Dengan kata lain, demokrasi yang dibangun kini, sudah jauh melenceng dari prinsip-prinsip kebangsaan yang diwariskan Bung Karno. Kesadaran berbangsa, semangat gotong-royong, serta adil kepada sesama, adalah nilai-nilai luhur yang melandasi para founding father negeri ini mendirikan Republik Indonesia. Realitasnya, melenceng dari semua itu.

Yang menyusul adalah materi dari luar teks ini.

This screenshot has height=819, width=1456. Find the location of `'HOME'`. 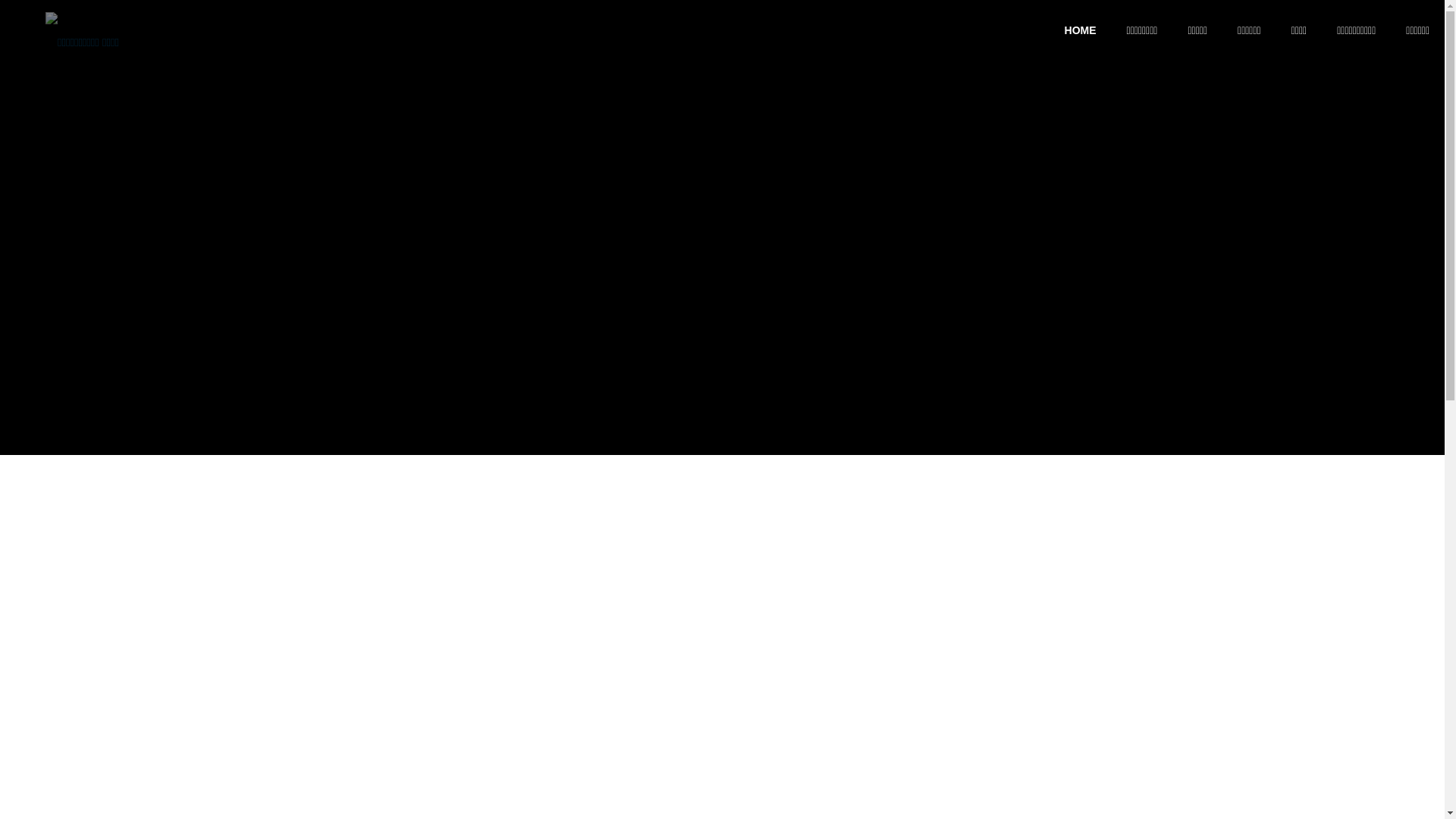

'HOME' is located at coordinates (1080, 30).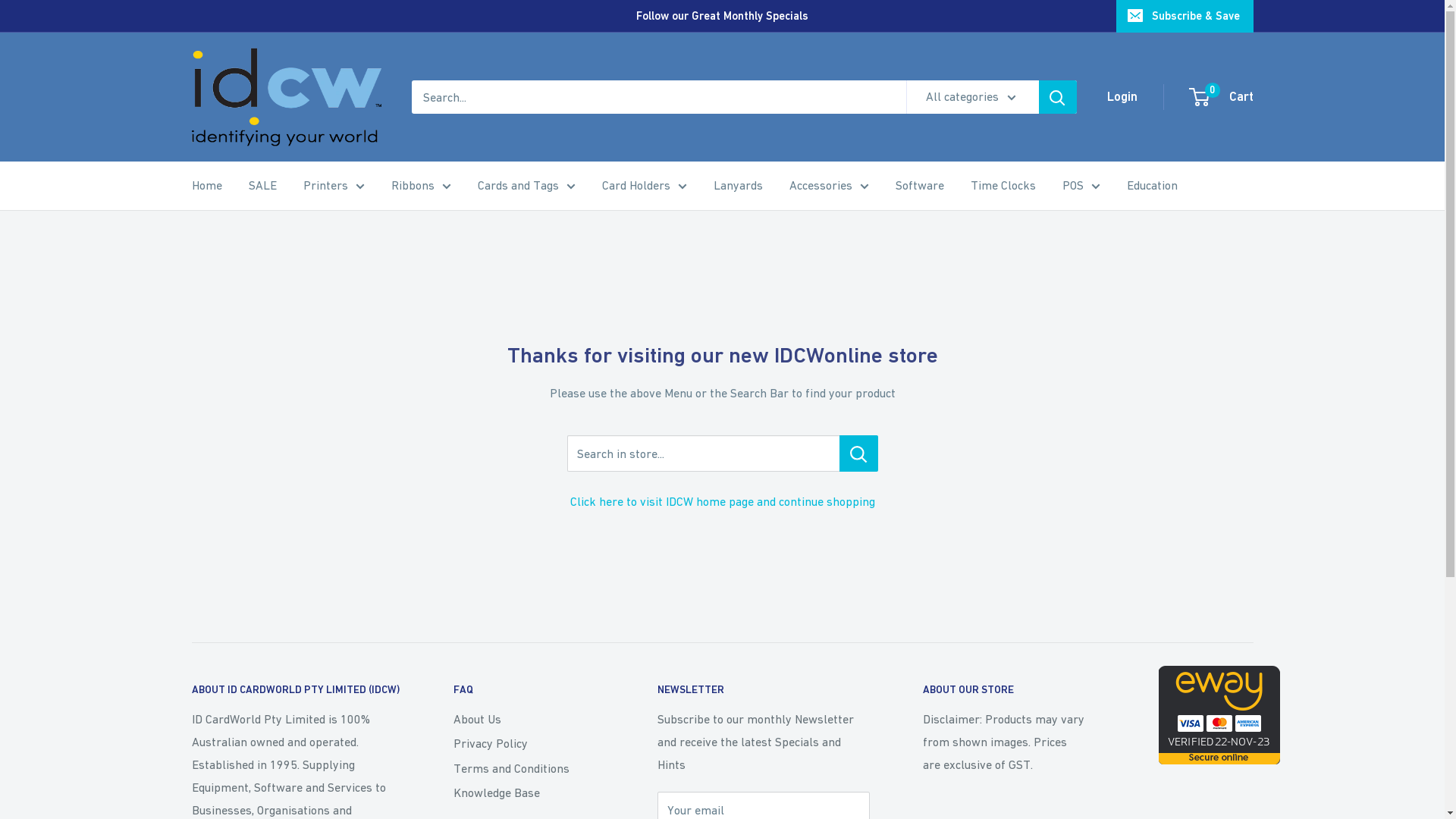  What do you see at coordinates (1122, 96) in the screenshot?
I see `'Login'` at bounding box center [1122, 96].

Ibnu Prakoso mengingatkan, para generasi muda harus belajar dari para pendiri bangsa yang sudah mewariskan Republik ini untuk dikelola dengan baik, sehingga tidak ada lagi kemiskinan dan ketidakadilan. Dalam konteks itu, nilai-nilai luhur para founding father negeri ini, haruslah mendapat tempat yang penting untuk diajarkan di seluruh jenjang pendidikan.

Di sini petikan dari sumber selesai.